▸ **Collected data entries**

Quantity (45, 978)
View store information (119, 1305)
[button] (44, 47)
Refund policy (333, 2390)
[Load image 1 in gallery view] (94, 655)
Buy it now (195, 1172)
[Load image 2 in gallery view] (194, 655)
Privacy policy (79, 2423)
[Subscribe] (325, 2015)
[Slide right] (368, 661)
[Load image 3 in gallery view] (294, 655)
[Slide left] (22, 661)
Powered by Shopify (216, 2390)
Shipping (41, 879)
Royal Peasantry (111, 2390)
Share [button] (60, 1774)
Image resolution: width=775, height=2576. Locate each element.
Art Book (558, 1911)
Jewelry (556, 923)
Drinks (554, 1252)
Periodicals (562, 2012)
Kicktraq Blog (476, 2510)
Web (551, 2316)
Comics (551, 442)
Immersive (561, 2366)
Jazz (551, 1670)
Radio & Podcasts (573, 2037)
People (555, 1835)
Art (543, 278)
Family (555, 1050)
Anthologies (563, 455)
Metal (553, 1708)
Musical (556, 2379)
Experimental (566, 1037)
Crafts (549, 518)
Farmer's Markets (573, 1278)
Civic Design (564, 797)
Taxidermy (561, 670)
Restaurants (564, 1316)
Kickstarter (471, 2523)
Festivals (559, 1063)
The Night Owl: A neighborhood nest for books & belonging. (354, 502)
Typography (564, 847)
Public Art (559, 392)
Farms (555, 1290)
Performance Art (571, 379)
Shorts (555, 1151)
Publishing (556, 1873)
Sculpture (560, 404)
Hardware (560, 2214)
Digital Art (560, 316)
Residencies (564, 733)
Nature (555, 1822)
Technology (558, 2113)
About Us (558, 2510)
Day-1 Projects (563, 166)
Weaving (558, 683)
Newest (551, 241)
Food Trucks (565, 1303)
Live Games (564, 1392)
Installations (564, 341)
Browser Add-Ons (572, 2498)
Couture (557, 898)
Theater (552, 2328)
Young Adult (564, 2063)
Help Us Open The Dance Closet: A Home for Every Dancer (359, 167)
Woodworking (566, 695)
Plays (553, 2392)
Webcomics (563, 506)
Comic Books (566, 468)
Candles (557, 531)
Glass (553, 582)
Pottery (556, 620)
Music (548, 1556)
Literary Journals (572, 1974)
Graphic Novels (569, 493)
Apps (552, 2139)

▸ **Task brief**
Please set down again, word for word, only the lines from the start of the entries through the line with "Webcomics (563, 506)", both ends included.

▸ **Solution to the exercise**
Quantity (45, 978)
View store information (119, 1305)
[button] (44, 47)
Refund policy (333, 2390)
[Load image 1 in gallery view] (94, 655)
Buy it now (195, 1172)
[Load image 2 in gallery view] (194, 655)
Privacy policy (79, 2423)
[Subscribe] (325, 2015)
[Slide right] (368, 661)
[Load image 3 in gallery view] (294, 655)
[Slide left] (22, 661)
Powered by Shopify (216, 2390)
Shipping (41, 879)
Royal Peasantry (111, 2390)
Share [button] (60, 1774)
Image resolution: width=775, height=2576. Locate each element.
Art Book (558, 1911)
Jewelry (556, 923)
Drinks (554, 1252)
Periodicals (562, 2012)
Kicktraq Blog (476, 2510)
Web (551, 2316)
Comics (551, 442)
Immersive (561, 2366)
Jazz (551, 1670)
Radio & Podcasts (573, 2037)
People (555, 1835)
Art (543, 278)
Family (555, 1050)
Anthologies (563, 455)
Metal (553, 1708)
Musical (556, 2379)
Experimental (566, 1037)
Crafts (549, 518)
Farmer's Markets (573, 1278)
Civic Design (564, 797)
Taxidermy (561, 670)
Restaurants (564, 1316)
Kickstarter (471, 2523)
Festivals (559, 1063)
The Night Owl: A neighborhood nest for books & belonging. (354, 502)
Typography (564, 847)
Public Art (559, 392)
Farms (555, 1290)
Performance Art (571, 379)
Shorts (555, 1151)
Publishing (556, 1873)
Sculpture (560, 404)
Hardware (560, 2214)
Digital Art (560, 316)
Residencies (564, 733)
Nature (555, 1822)
Technology (558, 2113)
About Us (558, 2510)
Day-1 Projects (563, 166)
Weaving (558, 683)
Newest (551, 241)
Food Trucks (565, 1303)
Live Games (564, 1392)
Installations (564, 341)
Browser Add-Ons (572, 2498)
Couture (557, 898)
Theater (552, 2328)
Young Adult (564, 2063)
Help Us Open The Dance Closet: A Home for Every Dancer (359, 167)
Woodworking (566, 695)
Plays (553, 2392)
Webcomics (563, 506)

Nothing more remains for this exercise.